Duke Kahanamoku surfing at Waikiki Beach, Oahu, 1929.

The beach boys of Waikiki are the stuff of local legend. A group of laid-back Hawaiian watermen who worked and played on the area's beaches as it rose to become Hawaii's premier resort destination.

Highly skilled in the water and knowledgeable about the ocean, they could surf, steer canoes, fish, dive and swim. And they made their living sharing all of this with the first visitors to the Islands.

The beach boys represented the very basis of what aloha is. And that was welcoming strangers into your home as if they were family. That's what a Waikiki beach boy did, day after day after day.

Waikiki's first beach boys began showing up around the time the beachfront's first hotel, the Moana, was completed in 1901. Tourists flocking to Waikiki were immediately enamored of the romantic lifestyle of the beach boys, who, in turn, happily shared their knowledge of Hawaiian and surf culture with them... usually for tips.

By 1911, two surfing clubs - the Outrigger and Hui Nalu - had set up beachfront quarters in Waikiki, each with a staff of beach boys offering surfing lessons, canoe rides and lifeguarding services. Five years later, Hui Nalu (Hawaiian for "wave club") struck an arrangement with the Moana to provide the hotel with its own concession on Waikiki Beach. Dubbed the Moana Bathhouse Gang, these clean-cut beach boys sported uniforms and weren't allowed to drink, gamble or flirt with female visitors - a stark contrast from the then prevailing beach boy stereotype.

By the time the luxe, pink-stuccoed Royal Hawaiian Hotel opened next door to the Moana in 1927, Waikiki was quickly becoming a premier visitor destination, luring Hollywood celebrities for sun and surf. Riding a rising tide of demand for beach services, Waikiki's beach boys profited from the influx of wealthy visitors, who rewarded them with dinners, gifts and even envelopes of cash.

Beach boys were a well-known symbol of Hawaiian culture, of the activities at famous Waikiki Beach, especially surfing. They stayed connected with Hawaiian cultural traditions even as they interacted with the rest of the world, and adapted to it.

In many ways, Hawaii's eventual rise as a world-class tourist destination can be traced, at least partially, to the hospitality and aloha spirit proffered by Waikiki's earliest cadres of beach boys.
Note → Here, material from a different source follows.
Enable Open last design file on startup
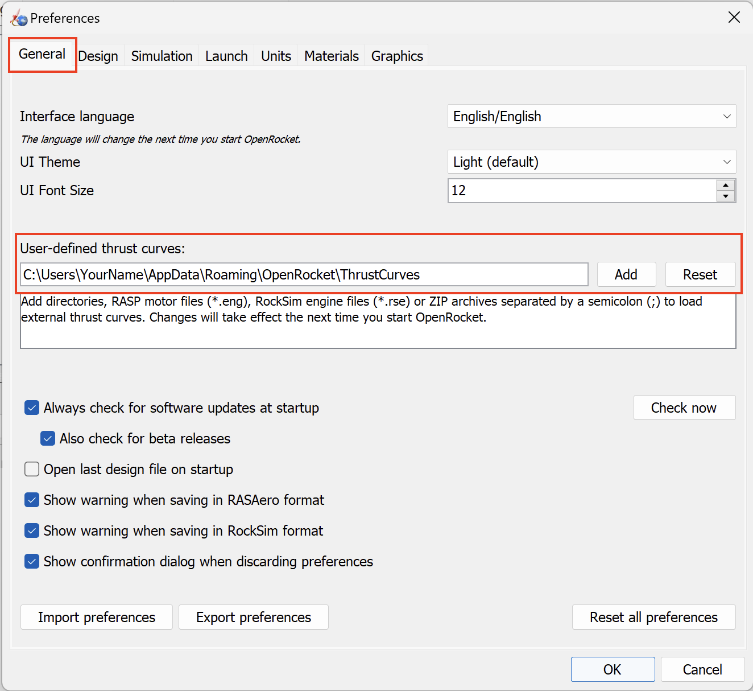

Duke Kahanamoku was probaly the most famous Waikiki beach boy. He was an Olympic gold-medal swimmer and surfing patriarch. By the time he was a teenager, just after the turn of the century, Kahanamoku all but ruled Waikiki's beaches with his surfing and swimming skills.
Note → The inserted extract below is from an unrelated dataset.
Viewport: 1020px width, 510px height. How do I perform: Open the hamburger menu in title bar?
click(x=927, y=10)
In reality, Kahanamoku was never a wage-earning beach boy. But the lifelong Hawaii "ambassador of aloha" who credited with introducing surfing to the world, remains the embodiment and gold standard of a true beach boy - skilled, respectful, friendly.

Try meeting or leaving people with aloha. You'll be surprised by their reaction.


Duke's bronze statue welcomes you with aloha and open arms and on most days, he is adorned with flower leis that people hang over his arms and lay in front of his feet.